**Task details**
Copy every one of the rows below character for character, keeping them in the same order.

**Records supplied**
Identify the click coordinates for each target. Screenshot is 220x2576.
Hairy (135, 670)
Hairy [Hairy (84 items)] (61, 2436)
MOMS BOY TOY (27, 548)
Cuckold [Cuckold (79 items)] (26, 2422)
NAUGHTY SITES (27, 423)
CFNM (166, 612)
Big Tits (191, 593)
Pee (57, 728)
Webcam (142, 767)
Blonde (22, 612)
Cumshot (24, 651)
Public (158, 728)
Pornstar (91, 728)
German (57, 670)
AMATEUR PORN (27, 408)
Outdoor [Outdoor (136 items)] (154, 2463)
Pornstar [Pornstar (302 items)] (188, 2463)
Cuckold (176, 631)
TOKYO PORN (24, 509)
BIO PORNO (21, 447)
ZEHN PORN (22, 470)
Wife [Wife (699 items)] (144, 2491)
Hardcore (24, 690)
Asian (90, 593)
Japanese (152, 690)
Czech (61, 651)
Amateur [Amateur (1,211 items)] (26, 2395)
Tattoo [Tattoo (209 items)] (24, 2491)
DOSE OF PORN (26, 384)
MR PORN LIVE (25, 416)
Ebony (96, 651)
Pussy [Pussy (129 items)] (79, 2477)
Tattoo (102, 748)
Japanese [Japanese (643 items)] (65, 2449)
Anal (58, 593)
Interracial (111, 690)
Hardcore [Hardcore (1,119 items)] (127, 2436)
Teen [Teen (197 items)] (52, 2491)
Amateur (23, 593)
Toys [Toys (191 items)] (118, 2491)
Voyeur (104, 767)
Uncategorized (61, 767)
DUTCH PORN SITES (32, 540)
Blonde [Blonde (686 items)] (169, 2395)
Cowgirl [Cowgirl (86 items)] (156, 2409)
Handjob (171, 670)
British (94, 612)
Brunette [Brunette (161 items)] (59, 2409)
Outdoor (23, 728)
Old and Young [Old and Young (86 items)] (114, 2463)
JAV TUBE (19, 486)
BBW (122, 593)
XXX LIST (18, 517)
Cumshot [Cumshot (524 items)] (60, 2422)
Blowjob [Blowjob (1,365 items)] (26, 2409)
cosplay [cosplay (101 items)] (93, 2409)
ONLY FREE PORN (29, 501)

**In response**
Identify the click coordinates for each target. Screenshot is 220x2576.
Hairy (135, 670)
Hairy [Hairy (84 items)] (61, 2436)
MOMS BOY TOY (27, 548)
Cuckold [Cuckold (79 items)] (26, 2422)
NAUGHTY SITES (27, 423)
CFNM (166, 612)
Big Tits (191, 593)
Pee (57, 728)
Webcam (142, 767)
Blonde (22, 612)
Cumshot (24, 651)
Public (158, 728)
Pornstar (91, 728)
German (57, 670)
AMATEUR PORN (27, 408)
Outdoor [Outdoor (136 items)] (154, 2463)
Pornstar [Pornstar (302 items)] (188, 2463)
Cuckold (176, 631)
TOKYO PORN (24, 509)
BIO PORNO (21, 447)
ZEHN PORN (22, 470)
Wife [Wife (699 items)] (144, 2491)
Hardcore (24, 690)
Asian (90, 593)
Japanese (152, 690)
Czech (61, 651)
Amateur [Amateur (1,211 items)] (26, 2395)
Tattoo [Tattoo (209 items)] (24, 2491)
DOSE OF PORN (26, 384)
MR PORN LIVE (25, 416)
Ebony (96, 651)
Pussy [Pussy (129 items)] (79, 2477)
Tattoo (102, 748)
Japanese [Japanese (643 items)] (65, 2449)
Anal (58, 593)
Interracial (111, 690)
Hardcore [Hardcore (1,119 items)] (127, 2436)
Teen [Teen (197 items)] (52, 2491)
Amateur (23, 593)
Toys [Toys (191 items)] (118, 2491)
Voyeur (104, 767)
Uncategorized (61, 767)
DUTCH PORN SITES (32, 540)
Blonde [Blonde (686 items)] (169, 2395)
Cowgirl [Cowgirl (86 items)] (156, 2409)
Handjob (171, 670)
British (94, 612)
Brunette [Brunette (161 items)] (59, 2409)
Outdoor (23, 728)
Old and Young [Old and Young (86 items)] (114, 2463)
JAV TUBE (19, 486)
BBW (122, 593)
XXX LIST (18, 517)
Cumshot [Cumshot (524 items)] (60, 2422)
Blowjob [Blowjob (1,365 items)] (26, 2409)
cosplay [cosplay (101 items)] (93, 2409)
ONLY FREE PORN (29, 501)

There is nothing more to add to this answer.